TASK INSTRUCTIONS
Type out the records again, exactly as they are.

*** Opening PROVIDED RECORDS ***

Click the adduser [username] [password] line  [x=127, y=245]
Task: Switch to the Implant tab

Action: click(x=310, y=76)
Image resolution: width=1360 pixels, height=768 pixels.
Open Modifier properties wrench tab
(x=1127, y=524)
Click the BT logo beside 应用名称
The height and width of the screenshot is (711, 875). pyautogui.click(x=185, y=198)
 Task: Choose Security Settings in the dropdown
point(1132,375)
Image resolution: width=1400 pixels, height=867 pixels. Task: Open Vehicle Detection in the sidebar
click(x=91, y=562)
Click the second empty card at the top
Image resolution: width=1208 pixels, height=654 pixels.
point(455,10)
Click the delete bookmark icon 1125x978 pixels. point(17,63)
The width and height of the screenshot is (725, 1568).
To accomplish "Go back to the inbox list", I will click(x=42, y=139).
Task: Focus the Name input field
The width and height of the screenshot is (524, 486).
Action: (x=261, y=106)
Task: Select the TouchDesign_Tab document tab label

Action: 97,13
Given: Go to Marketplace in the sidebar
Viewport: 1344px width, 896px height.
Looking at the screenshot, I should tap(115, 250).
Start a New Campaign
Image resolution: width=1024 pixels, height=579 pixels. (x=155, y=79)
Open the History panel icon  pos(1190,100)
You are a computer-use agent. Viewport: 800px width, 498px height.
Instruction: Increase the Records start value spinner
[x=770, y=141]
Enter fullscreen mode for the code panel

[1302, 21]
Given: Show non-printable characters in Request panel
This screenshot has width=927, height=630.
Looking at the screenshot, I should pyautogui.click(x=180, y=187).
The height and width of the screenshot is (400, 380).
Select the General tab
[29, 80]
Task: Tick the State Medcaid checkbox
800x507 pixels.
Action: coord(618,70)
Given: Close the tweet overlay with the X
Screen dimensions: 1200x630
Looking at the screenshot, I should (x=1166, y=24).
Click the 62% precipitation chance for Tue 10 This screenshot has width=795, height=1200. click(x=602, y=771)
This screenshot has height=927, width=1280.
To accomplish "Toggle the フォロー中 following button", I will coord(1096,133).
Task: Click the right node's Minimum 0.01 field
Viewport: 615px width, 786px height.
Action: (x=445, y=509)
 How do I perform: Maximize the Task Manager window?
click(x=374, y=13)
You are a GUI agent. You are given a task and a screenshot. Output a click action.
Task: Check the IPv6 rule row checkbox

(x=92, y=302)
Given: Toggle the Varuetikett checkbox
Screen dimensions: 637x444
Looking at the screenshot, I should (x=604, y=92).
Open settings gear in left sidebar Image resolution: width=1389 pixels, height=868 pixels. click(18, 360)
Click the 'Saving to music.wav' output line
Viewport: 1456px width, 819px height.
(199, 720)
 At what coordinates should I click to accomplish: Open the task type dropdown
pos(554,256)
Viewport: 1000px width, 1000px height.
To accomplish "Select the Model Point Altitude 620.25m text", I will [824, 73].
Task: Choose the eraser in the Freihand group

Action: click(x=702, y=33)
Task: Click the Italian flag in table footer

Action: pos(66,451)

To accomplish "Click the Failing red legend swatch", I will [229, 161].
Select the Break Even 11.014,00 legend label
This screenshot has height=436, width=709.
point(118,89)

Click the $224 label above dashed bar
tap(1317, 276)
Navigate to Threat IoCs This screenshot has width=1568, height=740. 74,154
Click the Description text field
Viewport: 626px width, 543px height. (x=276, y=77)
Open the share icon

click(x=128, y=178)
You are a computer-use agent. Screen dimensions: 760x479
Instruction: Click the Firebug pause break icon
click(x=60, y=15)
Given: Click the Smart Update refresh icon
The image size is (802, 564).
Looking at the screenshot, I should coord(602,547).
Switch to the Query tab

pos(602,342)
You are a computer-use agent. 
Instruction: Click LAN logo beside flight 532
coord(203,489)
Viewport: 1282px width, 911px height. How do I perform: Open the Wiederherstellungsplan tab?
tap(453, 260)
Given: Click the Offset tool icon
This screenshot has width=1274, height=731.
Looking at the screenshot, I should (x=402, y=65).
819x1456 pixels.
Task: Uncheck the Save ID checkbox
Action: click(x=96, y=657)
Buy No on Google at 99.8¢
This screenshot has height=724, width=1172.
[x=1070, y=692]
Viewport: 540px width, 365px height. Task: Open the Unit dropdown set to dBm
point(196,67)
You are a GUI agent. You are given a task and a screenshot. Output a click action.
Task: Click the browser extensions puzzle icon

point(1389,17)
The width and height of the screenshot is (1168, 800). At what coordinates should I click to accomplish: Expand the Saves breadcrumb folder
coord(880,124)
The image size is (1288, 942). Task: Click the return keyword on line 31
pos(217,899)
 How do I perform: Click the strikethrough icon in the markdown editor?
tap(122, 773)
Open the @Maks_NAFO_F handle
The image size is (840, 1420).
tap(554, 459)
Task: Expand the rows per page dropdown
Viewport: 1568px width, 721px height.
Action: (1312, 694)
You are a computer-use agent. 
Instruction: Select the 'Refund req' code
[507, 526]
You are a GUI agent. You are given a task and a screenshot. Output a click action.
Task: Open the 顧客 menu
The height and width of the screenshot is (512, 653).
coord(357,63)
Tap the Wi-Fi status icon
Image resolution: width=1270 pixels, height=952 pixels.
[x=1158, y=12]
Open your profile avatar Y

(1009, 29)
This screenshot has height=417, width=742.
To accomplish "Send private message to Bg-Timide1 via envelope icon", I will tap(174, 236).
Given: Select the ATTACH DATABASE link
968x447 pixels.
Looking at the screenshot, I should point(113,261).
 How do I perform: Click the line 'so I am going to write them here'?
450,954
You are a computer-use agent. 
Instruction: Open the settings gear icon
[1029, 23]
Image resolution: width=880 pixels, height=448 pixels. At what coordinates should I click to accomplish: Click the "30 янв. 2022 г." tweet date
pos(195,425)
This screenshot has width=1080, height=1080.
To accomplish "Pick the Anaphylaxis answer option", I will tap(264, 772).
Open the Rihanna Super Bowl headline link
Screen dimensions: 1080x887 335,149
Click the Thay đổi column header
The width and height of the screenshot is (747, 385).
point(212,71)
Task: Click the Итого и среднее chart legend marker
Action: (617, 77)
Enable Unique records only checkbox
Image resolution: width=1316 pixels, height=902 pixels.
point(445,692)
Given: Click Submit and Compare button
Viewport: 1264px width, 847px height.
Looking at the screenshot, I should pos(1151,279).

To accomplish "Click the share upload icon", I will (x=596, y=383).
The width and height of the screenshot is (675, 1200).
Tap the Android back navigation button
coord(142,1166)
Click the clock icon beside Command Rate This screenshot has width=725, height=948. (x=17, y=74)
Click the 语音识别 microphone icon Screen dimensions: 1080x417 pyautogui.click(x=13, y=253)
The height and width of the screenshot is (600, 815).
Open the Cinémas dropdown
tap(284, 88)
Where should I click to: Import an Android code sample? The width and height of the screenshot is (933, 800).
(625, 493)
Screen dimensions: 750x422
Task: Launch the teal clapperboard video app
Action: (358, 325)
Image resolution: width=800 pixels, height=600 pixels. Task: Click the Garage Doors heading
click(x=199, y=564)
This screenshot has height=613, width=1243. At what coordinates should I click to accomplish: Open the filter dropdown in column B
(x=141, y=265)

*** Closing PROVIDED RECORDS ***

WRITTEN ANSWER
Click the adduser [username] [password] line  [x=127, y=245]
Task: Switch to the Implant tab

Action: click(x=310, y=76)
Image resolution: width=1360 pixels, height=768 pixels.
Open Modifier properties wrench tab
(x=1127, y=524)
Click the BT logo beside 应用名称
The height and width of the screenshot is (711, 875). pyautogui.click(x=185, y=198)
 Task: Choose Security Settings in the dropdown
point(1132,375)
Image resolution: width=1400 pixels, height=867 pixels. Task: Open Vehicle Detection in the sidebar
click(x=91, y=562)
Click the second empty card at the top
Image resolution: width=1208 pixels, height=654 pixels.
point(455,10)
Click the delete bookmark icon 1125x978 pixels. point(17,63)
The width and height of the screenshot is (725, 1568).
To accomplish "Go back to the inbox list", I will click(x=42, y=139).
Task: Focus the Name input field
The width and height of the screenshot is (524, 486).
Action: (x=261, y=106)
Task: Select the TouchDesign_Tab document tab label

Action: 97,13
Given: Go to Marketplace in the sidebar
Viewport: 1344px width, 896px height.
Looking at the screenshot, I should tap(115, 250).
Start a New Campaign
Image resolution: width=1024 pixels, height=579 pixels. (x=155, y=79)
Open the History panel icon  pos(1190,100)
You are a computer-use agent. Viewport: 800px width, 498px height.
Instruction: Increase the Records start value spinner
[x=770, y=141]
Enter fullscreen mode for the code panel

[1302, 21]
Given: Show non-printable characters in Request panel
This screenshot has width=927, height=630.
Looking at the screenshot, I should pyautogui.click(x=180, y=187).
The height and width of the screenshot is (400, 380).
Select the General tab
[29, 80]
Task: Tick the State Medcaid checkbox
800x507 pixels.
Action: coord(618,70)
Given: Close the tweet overlay with the X
Screen dimensions: 1200x630
Looking at the screenshot, I should (x=1166, y=24).
Click the 62% precipitation chance for Tue 10 This screenshot has width=795, height=1200. click(x=602, y=771)
This screenshot has height=927, width=1280.
To accomplish "Toggle the フォロー中 following button", I will coord(1096,133).
Task: Click the right node's Minimum 0.01 field
Viewport: 615px width, 786px height.
Action: (x=445, y=509)
 How do I perform: Maximize the Task Manager window?
click(x=374, y=13)
You are a GUI agent. You are given a task and a screenshot. Output a click action.
Task: Check the IPv6 rule row checkbox

(x=92, y=302)
Given: Toggle the Varuetikett checkbox
Screen dimensions: 637x444
Looking at the screenshot, I should (x=604, y=92).
Open settings gear in left sidebar Image resolution: width=1389 pixels, height=868 pixels. click(18, 360)
Click the 'Saving to music.wav' output line
Viewport: 1456px width, 819px height.
(199, 720)
 At what coordinates should I click to accomplish: Open the task type dropdown
pos(554,256)
Viewport: 1000px width, 1000px height.
To accomplish "Select the Model Point Altitude 620.25m text", I will [824, 73].
Task: Choose the eraser in the Freihand group

Action: click(x=702, y=33)
Task: Click the Italian flag in table footer

Action: pos(66,451)

To accomplish "Click the Failing red legend swatch", I will [229, 161].
Select the Break Even 11.014,00 legend label
This screenshot has height=436, width=709.
point(118,89)

Click the $224 label above dashed bar
tap(1317, 276)
Navigate to Threat IoCs This screenshot has width=1568, height=740. 74,154
Click the Description text field
Viewport: 626px width, 543px height. (x=276, y=77)
Open the share icon

click(x=128, y=178)
You are a computer-use agent. Screen dimensions: 760x479
Instruction: Click the Firebug pause break icon
click(x=60, y=15)
Given: Click the Smart Update refresh icon
The image size is (802, 564).
Looking at the screenshot, I should coord(602,547).
Switch to the Query tab

pos(602,342)
You are a computer-use agent. 
Instruction: Click LAN logo beside flight 532
coord(203,489)
Viewport: 1282px width, 911px height. How do I perform: Open the Wiederherstellungsplan tab?
tap(453, 260)
Given: Click the Offset tool icon
This screenshot has width=1274, height=731.
Looking at the screenshot, I should (x=402, y=65).
819x1456 pixels.
Task: Uncheck the Save ID checkbox
Action: click(x=96, y=657)
Buy No on Google at 99.8¢
This screenshot has height=724, width=1172.
[x=1070, y=692]
Viewport: 540px width, 365px height. Task: Open the Unit dropdown set to dBm
point(196,67)
You are a GUI agent. You are given a task and a screenshot. Output a click action.
Task: Click the browser extensions puzzle icon

point(1389,17)
The width and height of the screenshot is (1168, 800). At what coordinates should I click to accomplish: Expand the Saves breadcrumb folder
coord(880,124)
The image size is (1288, 942). Task: Click the return keyword on line 31
pos(217,899)
 How do I perform: Click the strikethrough icon in the markdown editor?
tap(122, 773)
Open the @Maks_NAFO_F handle
The image size is (840, 1420).
tap(554, 459)
Task: Expand the rows per page dropdown
Viewport: 1568px width, 721px height.
Action: (1312, 694)
You are a computer-use agent. 
Instruction: Select the 'Refund req' code
[507, 526]
You are a GUI agent. You are given a task and a screenshot. Output a click action.
Task: Open the 顧客 menu
The height and width of the screenshot is (512, 653).
coord(357,63)
Tap the Wi-Fi status icon
Image resolution: width=1270 pixels, height=952 pixels.
[x=1158, y=12]
Open your profile avatar Y

(1009, 29)
This screenshot has height=417, width=742.
To accomplish "Send private message to Bg-Timide1 via envelope icon", I will tap(174, 236).
Given: Select the ATTACH DATABASE link
968x447 pixels.
Looking at the screenshot, I should point(113,261).
 How do I perform: Click the line 'so I am going to write them here'?
450,954
You are a computer-use agent. 
Instruction: Open the settings gear icon
[1029, 23]
Image resolution: width=880 pixels, height=448 pixels. At what coordinates should I click to accomplish: Click the "30 янв. 2022 г." tweet date
pos(195,425)
This screenshot has width=1080, height=1080.
To accomplish "Pick the Anaphylaxis answer option", I will tap(264, 772).
Open the Rihanna Super Bowl headline link
Screen dimensions: 1080x887 335,149
Click the Thay đổi column header
The width and height of the screenshot is (747, 385).
point(212,71)
Task: Click the Итого и среднее chart legend marker
Action: (617, 77)
Enable Unique records only checkbox
Image resolution: width=1316 pixels, height=902 pixels.
point(445,692)
Given: Click Submit and Compare button
Viewport: 1264px width, 847px height.
Looking at the screenshot, I should pos(1151,279).

To accomplish "Click the share upload icon", I will (x=596, y=383).
The width and height of the screenshot is (675, 1200).
Tap the Android back navigation button
coord(142,1166)
Click the clock icon beside Command Rate This screenshot has width=725, height=948. (x=17, y=74)
Click the 语音识别 microphone icon Screen dimensions: 1080x417 pyautogui.click(x=13, y=253)
The height and width of the screenshot is (600, 815).
Open the Cinémas dropdown
tap(284, 88)
Where should I click to: Import an Android code sample? The width and height of the screenshot is (933, 800).
(625, 493)
Screen dimensions: 750x422
Task: Launch the teal clapperboard video app
Action: (358, 325)
Image resolution: width=800 pixels, height=600 pixels. Task: Click the Garage Doors heading
click(x=199, y=564)
This screenshot has height=613, width=1243. At what coordinates should I click to accomplish: Open the filter dropdown in column B
(x=141, y=265)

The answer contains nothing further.